### Task statement
Your task is to find every line of the listing that includes "question" and copy it.

### Provided data

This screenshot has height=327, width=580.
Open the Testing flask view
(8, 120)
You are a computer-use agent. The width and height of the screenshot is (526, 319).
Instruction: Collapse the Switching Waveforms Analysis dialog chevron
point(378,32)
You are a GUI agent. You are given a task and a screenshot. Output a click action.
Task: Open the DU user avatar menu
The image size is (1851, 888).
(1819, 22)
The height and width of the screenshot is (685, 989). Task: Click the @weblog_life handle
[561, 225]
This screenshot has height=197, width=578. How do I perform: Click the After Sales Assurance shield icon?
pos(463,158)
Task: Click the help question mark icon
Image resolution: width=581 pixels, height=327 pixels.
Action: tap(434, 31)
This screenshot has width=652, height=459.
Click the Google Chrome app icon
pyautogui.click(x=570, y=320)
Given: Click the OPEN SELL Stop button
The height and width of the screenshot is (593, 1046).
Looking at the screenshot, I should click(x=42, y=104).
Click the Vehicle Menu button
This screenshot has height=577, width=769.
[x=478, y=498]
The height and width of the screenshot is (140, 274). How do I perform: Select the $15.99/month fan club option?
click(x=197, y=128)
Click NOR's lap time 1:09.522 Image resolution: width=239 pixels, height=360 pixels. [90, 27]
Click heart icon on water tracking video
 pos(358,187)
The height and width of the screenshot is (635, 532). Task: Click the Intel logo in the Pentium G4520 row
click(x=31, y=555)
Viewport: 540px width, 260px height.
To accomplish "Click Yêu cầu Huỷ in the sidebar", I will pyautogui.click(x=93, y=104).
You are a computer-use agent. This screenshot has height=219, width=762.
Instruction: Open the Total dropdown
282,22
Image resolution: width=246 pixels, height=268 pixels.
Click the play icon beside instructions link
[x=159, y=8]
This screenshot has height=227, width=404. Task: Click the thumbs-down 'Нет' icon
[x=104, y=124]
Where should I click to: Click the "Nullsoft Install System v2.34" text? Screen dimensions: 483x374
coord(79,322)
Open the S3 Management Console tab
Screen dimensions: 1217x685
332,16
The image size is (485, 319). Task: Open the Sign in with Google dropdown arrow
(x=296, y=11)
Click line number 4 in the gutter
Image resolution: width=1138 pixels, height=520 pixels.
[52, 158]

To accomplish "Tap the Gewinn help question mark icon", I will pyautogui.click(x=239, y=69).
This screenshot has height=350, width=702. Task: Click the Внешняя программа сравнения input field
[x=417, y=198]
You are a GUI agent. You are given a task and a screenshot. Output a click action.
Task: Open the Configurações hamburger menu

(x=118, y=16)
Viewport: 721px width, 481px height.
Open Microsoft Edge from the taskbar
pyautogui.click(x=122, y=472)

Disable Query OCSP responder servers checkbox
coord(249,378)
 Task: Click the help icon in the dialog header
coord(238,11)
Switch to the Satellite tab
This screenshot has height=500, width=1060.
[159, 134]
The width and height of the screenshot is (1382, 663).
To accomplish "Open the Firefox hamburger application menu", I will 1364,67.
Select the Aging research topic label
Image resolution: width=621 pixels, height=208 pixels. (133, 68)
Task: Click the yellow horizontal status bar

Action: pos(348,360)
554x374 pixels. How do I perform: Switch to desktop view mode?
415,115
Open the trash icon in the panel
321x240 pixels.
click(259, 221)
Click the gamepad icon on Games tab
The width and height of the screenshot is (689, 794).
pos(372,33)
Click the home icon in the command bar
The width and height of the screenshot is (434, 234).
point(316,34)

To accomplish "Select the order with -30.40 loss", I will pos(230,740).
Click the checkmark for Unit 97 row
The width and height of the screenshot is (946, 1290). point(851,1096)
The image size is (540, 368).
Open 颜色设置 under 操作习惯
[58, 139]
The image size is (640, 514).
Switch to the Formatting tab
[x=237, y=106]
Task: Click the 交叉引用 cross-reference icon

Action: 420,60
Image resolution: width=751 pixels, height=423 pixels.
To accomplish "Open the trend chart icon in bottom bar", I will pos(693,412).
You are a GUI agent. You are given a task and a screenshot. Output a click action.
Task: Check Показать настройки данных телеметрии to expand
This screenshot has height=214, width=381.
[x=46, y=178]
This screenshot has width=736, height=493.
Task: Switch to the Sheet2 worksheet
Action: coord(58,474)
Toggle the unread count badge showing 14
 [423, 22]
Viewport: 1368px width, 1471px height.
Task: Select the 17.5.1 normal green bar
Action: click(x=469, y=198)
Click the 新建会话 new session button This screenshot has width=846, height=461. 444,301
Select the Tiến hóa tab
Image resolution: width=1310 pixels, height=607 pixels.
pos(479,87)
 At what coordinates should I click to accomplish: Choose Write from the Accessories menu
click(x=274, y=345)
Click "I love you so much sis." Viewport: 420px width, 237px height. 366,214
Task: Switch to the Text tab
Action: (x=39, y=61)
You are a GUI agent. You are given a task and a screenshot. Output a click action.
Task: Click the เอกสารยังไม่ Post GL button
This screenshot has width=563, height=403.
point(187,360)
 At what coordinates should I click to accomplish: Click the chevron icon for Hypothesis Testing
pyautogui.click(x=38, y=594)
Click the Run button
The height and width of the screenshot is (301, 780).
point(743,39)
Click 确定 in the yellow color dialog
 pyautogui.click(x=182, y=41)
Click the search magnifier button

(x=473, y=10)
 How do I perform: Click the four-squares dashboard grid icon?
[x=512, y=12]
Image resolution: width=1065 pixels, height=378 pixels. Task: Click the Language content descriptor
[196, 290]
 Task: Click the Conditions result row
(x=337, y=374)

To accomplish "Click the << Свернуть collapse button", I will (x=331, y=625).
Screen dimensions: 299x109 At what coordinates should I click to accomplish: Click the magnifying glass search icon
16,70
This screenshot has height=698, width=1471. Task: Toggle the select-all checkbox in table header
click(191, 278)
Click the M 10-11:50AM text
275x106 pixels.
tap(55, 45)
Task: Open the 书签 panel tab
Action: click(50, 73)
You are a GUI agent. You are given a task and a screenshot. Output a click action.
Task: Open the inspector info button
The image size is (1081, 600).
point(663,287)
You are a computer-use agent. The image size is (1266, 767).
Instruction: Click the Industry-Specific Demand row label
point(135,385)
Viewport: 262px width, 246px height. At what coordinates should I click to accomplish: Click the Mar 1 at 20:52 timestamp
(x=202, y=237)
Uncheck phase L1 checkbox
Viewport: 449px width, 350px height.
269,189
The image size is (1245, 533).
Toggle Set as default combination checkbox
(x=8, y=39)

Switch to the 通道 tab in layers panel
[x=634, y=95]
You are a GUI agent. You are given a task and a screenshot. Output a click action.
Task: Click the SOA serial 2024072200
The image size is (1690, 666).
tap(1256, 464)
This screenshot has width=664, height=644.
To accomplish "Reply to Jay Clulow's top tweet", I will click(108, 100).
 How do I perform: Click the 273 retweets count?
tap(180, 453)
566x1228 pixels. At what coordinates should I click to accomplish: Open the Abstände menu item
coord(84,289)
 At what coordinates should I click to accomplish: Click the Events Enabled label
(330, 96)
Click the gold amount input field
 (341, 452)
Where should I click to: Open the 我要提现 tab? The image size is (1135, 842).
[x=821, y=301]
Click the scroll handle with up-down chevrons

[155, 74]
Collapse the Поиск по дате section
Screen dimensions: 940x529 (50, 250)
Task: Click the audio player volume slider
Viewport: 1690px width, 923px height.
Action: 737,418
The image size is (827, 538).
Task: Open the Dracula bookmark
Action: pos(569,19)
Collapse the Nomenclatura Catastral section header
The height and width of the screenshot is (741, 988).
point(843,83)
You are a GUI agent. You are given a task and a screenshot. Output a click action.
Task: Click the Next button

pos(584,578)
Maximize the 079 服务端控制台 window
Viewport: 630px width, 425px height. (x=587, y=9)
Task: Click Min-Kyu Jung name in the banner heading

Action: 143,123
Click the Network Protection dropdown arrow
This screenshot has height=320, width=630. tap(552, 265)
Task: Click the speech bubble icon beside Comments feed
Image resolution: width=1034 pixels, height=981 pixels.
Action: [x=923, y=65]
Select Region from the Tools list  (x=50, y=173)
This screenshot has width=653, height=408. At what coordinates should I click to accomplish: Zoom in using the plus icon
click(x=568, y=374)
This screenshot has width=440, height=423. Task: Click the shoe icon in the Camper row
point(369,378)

### Written response
Task: Click the help question mark icon
To accomplish "Tap the Gewinn help question mark icon", I will pyautogui.click(x=239, y=69).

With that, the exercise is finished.